Le chômage a atteint des sommets dans les premiers mois de la crise et n'a pas encore retrouvé son niveau d'avant la pandémie. Avant la pandémie, le Canada était confronté à une crise de l’abordabilité. Les salaires avaient du mal à suivre l'augmentation du coût de la vie. Une pénurie de logements abordables limitait les choix des locataires et des acheteurs. Les frais de scolarité des établissements publics ont grimpé en flèche en quelques décennies seulement. Avant la crise, 3,7 millions de personnes au Canada vivaient sous le seuil de pauvreté – un fait inacceptable pour un pays aussi prospère que le Canada.

Des décennies de stagnation des salaires ont miné la capacité des travailleuses et travailleurs, et surtout ceux à faible revenu, à améliorer leur niveau de vie. Un meilleur accès aux syndicats peut faire pression sur les employeurs pour qu'ils versent des salaires décents. Les gouvernements peuvent également agir sur les salaires. À l'heure actuelle, la Colombie-Britannique, l'Alberta et le Nunavut sont les trois seuls endroits au Canada à garantir un salaire minimum de 15 $ l'heure pour la majorité des travailleuses et travailleurs. Cette année, le gouvernement fédéral a suivi le mouvement en introduisant un salaire minimum de 15 $ pour les travailleuses et travailleurs des secteurs sous réglementation fédérale, qui entrera en vigueur à la fin du mois de décembre 2021. Il s'agit d'une bonne nouvelle, mais cette augmentation était attendue depuis longtemps, et elle est encore loin d’être suffisante. Au Québec, par exemple, les travailleuses et travailleurs demandent actuellement un salaire minimum de 18 $ l’heure, ce qui se rapproche davantage d’un salaire décent.

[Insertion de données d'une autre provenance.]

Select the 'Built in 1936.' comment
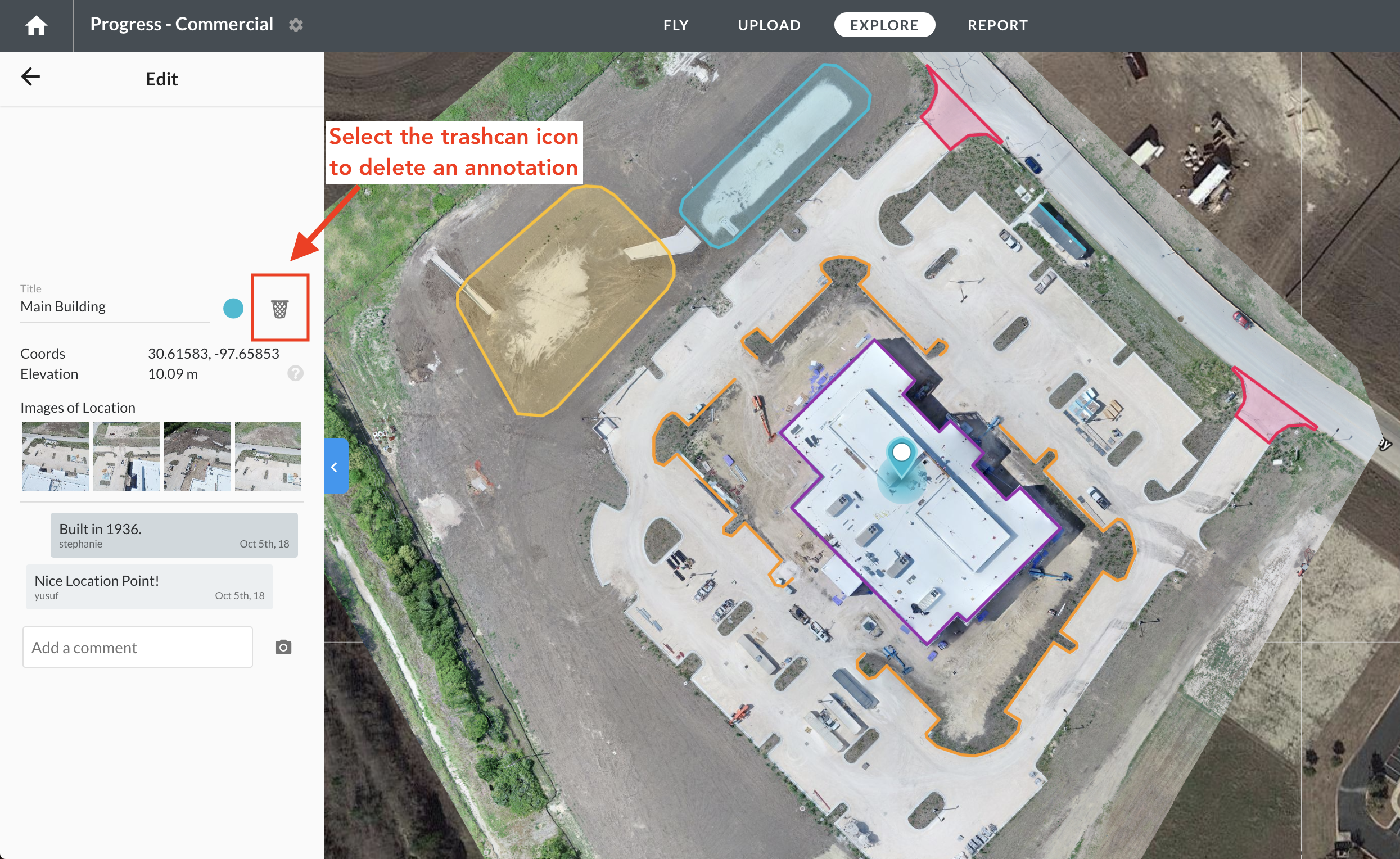This screenshot has height=859, width=1400. coord(174,535)
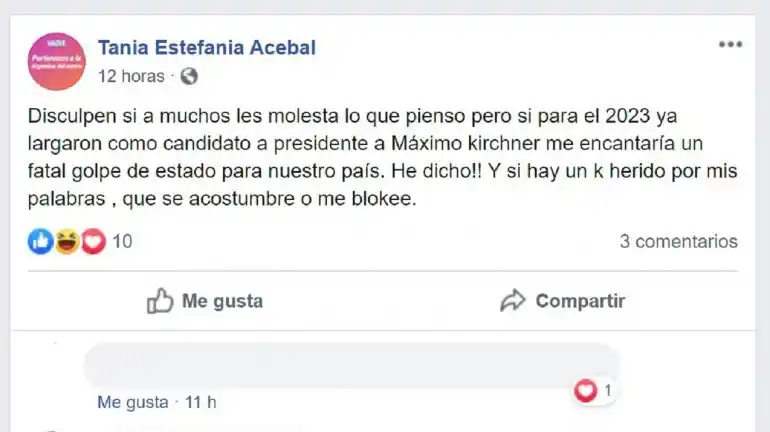This screenshot has height=432, width=770.
Task: Expand the "3 comentarios" comment list
Action: point(678,241)
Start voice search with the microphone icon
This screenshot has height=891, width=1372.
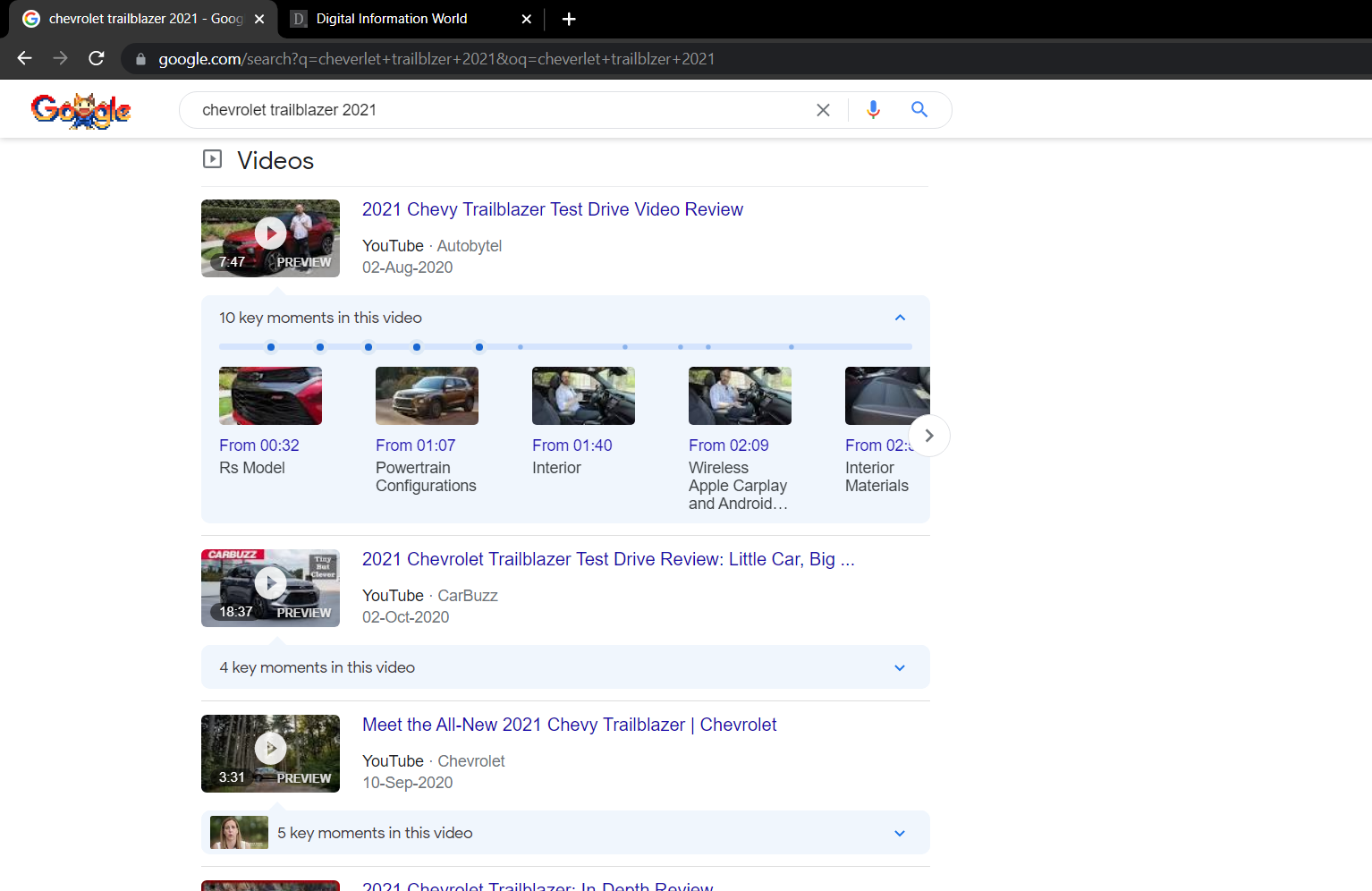click(x=873, y=109)
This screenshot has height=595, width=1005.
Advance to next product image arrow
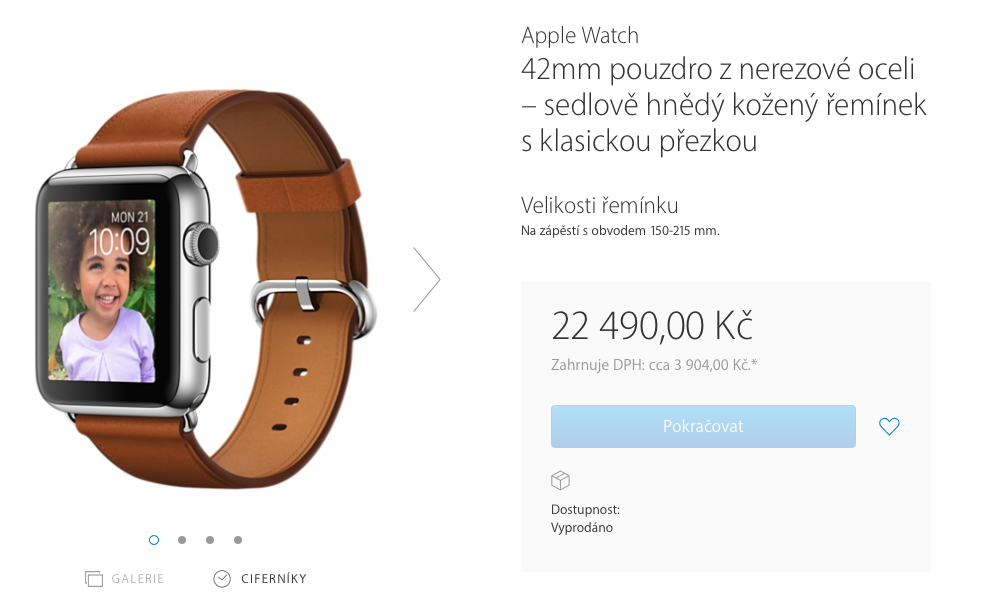pyautogui.click(x=427, y=280)
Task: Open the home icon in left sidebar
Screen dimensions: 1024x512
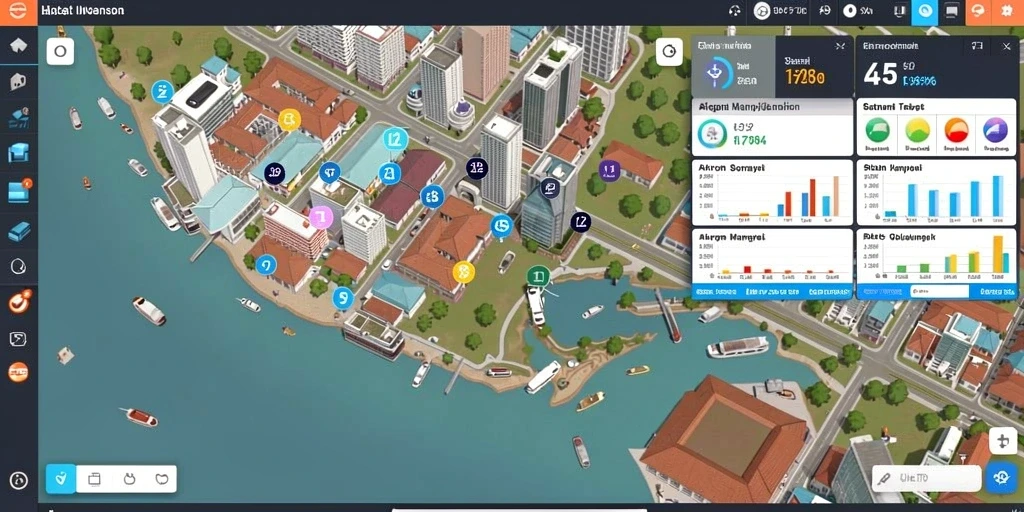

Alors que les syndicats se battent à la table de négociation pour obtenir des augmentations de salaire égales ou supérieures au taux d'inflation, pour de nombreux membres, leurs frais de logement – le principal élément de leur coût de la vie – augmentent à un rythme beaucoup plus rapide. En réponse à une crise nationale du logement, le gouvernement fédéral a lancé en 2017 une Stratégie nationale sur le logement. Cet ambitieux programme décennal de 70 milliards de dollars signifie, entre autres, stimuler l'offre de nouveaux logements et améliorer les logements abordables. Après trois ans d'existence, la Stratégie nationale sur le logement a donné des résultats mitigés. Deux des principaux programmes d'investissement de la Stratégie ont dépensé moins de la moitié des fonds qui leur étaient réservés. Pire encore, bon nombre des accords d'exploitation provinciaux ont pris fin, ce qui a entraîné une réduction importante de la construction de logements communautaires.

Au milieu de cette crise, le principal régime de stabilisation du revenu du Canada, l'assurance-emploi, n'a pas été à la hauteur. Des nombres sans précédent de demandes ont afflué dans les bureaux de Service Canada, créant des arriérés importants. Les critères d'admissibilité trop restrictifs de l'assurance-emploi, les faibles taux de prestations et les lacunes importantes dans la couverture des travailleuses et travailleurs ne pouvaient tout simplement pas servir d’instrument pour maintenir à flot les travailleuses et travailleurs sans emploi. Par conséquent, le gouvernement canadien a été contraint de créer de nouvelles prestations temporaires, dont la prestation canadienne d'urgence (PCU), pour aider les travailleuses et travailleurs à payer leurs factures.

Les changements apportés à l'assurance-emploi à l'automne 2020 ont contribué à améliorer l'accès, de manière significative en permettant aux travailleuses et travailleurs de faire la transition pendant que la PCU arrivait à sa fin. Ces mesures sont les bienvenues, mais restent temporaires. Unifor fait activement campagne pour des réformes importantes de l'assurance-emploi afin de bâtir un régime plus fort et plus résilient. Le prochain gouvernement fédéral doit donner la priorité à des solutions permanentes en matière d'assurance-emploi qui améliorent l'accès des travailleuses et travailleurs aujourd'hui et à l'avenir.